Saturday, April 25, 2009

The Sporting Pages


The newest issue of The Writer's Chronicle includes an essay I wrote about how sports work in literature. My examples range from "The Funeral Games of Patroclus" in The Iliad to the poetry of Yusef Komunyakaa, from Tolstoy’s Anna Karenina to Deirdre McNamer’s lovely novel, One Sweet Quarrel. Here’s an essay excerpt:

"Beauty, danger, stress, action, character revelation. Literature and sports are natural siblings. I’m always troubled that some smart, literary people (readers and writers) don’t see that relationship and disdain sports, whether in real life or on the page. A risk writers face in choosing sports as a subject is that a reader will prejudge such work as silly or slight. Some readers, I’m sure, passed over this article the moment they noticed “sport” in the title.
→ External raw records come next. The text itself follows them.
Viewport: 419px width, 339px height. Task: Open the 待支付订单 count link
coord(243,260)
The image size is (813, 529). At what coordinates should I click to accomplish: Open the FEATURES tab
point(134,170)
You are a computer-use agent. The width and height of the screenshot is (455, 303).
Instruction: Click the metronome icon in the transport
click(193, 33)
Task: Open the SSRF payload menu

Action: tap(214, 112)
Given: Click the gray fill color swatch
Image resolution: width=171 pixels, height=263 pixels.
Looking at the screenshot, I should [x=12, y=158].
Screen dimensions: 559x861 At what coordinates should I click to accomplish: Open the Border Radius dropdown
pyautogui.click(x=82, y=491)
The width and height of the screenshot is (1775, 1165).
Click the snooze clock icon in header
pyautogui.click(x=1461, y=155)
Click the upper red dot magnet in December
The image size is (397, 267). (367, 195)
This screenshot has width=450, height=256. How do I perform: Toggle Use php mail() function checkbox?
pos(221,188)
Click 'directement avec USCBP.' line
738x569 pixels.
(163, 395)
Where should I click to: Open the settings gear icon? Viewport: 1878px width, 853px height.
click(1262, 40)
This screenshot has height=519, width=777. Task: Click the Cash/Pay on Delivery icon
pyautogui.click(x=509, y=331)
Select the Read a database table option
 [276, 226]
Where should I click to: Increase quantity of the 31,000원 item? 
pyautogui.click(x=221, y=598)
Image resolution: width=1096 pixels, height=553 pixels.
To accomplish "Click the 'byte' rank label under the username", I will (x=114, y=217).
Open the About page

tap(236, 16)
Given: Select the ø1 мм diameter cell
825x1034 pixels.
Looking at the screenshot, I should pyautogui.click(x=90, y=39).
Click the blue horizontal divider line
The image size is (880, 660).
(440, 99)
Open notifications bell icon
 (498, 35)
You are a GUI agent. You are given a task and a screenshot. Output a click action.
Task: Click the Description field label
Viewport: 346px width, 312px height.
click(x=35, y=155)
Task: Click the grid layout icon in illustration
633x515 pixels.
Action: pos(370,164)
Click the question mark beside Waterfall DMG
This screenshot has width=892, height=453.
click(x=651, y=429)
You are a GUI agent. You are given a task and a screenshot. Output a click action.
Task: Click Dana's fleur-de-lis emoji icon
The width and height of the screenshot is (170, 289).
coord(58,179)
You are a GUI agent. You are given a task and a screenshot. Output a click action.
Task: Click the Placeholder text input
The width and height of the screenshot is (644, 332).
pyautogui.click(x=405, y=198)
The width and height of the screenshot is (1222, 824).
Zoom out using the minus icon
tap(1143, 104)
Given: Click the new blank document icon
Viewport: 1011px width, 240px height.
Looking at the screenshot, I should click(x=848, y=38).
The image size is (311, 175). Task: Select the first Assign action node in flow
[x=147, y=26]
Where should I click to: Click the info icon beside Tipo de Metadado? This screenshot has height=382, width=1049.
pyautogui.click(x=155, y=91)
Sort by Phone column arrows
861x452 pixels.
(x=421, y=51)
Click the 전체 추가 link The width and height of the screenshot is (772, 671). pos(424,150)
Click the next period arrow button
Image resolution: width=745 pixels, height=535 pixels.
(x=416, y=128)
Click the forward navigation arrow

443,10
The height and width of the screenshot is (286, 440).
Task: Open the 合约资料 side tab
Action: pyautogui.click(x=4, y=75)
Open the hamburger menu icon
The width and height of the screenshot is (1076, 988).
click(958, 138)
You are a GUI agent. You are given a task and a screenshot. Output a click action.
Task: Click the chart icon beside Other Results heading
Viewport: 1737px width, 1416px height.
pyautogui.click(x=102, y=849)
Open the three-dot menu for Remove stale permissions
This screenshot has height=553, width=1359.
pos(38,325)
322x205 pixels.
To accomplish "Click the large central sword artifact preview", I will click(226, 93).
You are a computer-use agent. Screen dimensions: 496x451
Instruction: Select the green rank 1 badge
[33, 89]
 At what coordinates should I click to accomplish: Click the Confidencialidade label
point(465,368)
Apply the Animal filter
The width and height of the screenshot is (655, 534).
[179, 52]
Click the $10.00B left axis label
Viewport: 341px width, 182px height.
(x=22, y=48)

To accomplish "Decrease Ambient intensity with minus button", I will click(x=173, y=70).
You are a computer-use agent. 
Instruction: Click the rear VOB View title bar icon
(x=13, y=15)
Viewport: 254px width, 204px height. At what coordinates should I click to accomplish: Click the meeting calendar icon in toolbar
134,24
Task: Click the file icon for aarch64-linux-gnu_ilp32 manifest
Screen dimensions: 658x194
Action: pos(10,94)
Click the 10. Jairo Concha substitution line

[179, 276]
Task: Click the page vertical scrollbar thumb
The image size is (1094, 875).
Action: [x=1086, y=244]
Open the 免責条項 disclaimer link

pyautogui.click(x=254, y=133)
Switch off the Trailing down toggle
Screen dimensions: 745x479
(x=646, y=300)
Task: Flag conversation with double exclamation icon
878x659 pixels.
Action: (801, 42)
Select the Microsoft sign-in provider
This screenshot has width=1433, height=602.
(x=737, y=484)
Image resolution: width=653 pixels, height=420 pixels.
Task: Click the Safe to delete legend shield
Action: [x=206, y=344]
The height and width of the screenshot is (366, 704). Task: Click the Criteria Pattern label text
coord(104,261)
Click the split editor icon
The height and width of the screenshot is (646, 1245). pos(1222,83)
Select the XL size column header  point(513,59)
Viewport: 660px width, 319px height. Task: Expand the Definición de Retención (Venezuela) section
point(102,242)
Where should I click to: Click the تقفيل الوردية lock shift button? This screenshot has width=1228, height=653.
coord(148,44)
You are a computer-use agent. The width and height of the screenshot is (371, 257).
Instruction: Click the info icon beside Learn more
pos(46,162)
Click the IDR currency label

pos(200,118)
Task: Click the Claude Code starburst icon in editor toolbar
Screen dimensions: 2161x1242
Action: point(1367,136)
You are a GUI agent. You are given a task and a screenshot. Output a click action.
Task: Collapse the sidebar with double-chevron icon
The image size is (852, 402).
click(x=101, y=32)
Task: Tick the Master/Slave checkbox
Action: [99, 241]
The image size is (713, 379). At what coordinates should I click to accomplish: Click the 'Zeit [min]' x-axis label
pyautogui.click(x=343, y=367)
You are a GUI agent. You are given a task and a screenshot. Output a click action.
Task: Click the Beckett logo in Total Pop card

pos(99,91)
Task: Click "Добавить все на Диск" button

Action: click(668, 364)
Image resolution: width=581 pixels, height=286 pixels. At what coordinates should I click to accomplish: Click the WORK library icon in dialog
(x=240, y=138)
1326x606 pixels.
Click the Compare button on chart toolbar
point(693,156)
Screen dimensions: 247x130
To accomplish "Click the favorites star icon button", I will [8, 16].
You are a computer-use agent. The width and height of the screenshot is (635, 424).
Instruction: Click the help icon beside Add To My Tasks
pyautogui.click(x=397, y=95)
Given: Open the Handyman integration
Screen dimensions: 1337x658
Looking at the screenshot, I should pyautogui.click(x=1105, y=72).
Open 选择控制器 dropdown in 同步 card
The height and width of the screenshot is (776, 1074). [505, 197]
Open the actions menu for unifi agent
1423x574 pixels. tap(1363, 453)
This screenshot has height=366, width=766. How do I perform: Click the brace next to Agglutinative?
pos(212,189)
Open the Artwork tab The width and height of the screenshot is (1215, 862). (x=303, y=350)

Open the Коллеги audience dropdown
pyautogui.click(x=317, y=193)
I have met fellow literary travelers who proclaim sports to be confusing, a waste of time, and something to deride; these are often people who resent the adulation associated with sports and the money that follows, who see sports as celebrating body over mind (“Why don’t thousands of cheering fans show up for readings?”). I’m no longer surprised by this attitude, but I still don’t understand it. There exist curious readers and writers who will delight in arcanum gathered from a Paul Theroux travelogue, or in the mysteries of glove making revealed in Philip Roth’s American Pastoral, who will immediately turn from a book that has a football on the cover. Don’t they understand, I cry out to the ghosts of Shoeless Joe and Pistol Pete and the Four Horsemen (no, no, the other four horsemen), that the games we play and watch and write about are complicated dramatic works with protagonists, antagonists, rising action, climax and denouement, in which acts are periods or quarters or halves, and in which characters don’t know the script, scripts that are often tragic because athletes fail more often than they succeed?"

The Writer’s Chronicle is difficult to find on newsstands, as it is mostly a benefit of belonging to the Association of Writers and Writing Programs, aka AWP. But hey, maybe you should join?